> [RAW DATA]

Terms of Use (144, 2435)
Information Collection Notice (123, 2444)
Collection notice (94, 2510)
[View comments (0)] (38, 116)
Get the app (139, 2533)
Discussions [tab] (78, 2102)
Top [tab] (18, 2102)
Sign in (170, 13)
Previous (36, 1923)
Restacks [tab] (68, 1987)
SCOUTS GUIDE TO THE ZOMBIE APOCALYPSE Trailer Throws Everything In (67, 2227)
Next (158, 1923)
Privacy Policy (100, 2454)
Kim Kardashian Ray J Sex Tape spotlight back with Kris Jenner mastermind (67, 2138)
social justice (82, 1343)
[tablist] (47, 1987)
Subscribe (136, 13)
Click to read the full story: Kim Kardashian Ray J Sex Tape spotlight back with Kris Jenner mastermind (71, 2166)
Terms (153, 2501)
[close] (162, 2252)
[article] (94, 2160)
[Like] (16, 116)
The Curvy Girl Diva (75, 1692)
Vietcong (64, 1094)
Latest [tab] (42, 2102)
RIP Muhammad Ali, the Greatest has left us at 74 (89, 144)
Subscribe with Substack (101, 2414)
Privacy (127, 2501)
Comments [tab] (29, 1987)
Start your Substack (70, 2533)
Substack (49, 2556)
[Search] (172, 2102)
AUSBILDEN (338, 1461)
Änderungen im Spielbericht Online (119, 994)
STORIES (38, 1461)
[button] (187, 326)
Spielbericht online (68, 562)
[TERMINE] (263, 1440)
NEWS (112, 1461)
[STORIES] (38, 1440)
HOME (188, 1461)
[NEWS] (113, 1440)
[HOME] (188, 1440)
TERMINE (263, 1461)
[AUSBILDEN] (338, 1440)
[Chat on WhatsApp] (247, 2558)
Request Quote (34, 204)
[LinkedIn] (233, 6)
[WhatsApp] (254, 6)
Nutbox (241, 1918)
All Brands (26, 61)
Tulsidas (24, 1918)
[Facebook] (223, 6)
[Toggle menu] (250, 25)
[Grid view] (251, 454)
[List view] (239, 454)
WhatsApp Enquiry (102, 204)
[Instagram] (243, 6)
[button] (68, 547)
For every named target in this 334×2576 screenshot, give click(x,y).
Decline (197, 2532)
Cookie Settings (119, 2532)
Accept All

> [TASK PROMPT] If a line in the entries above contains the word "Subscribe", count it, and give only the final number.

> [ANSWER FOR THE TASK] 2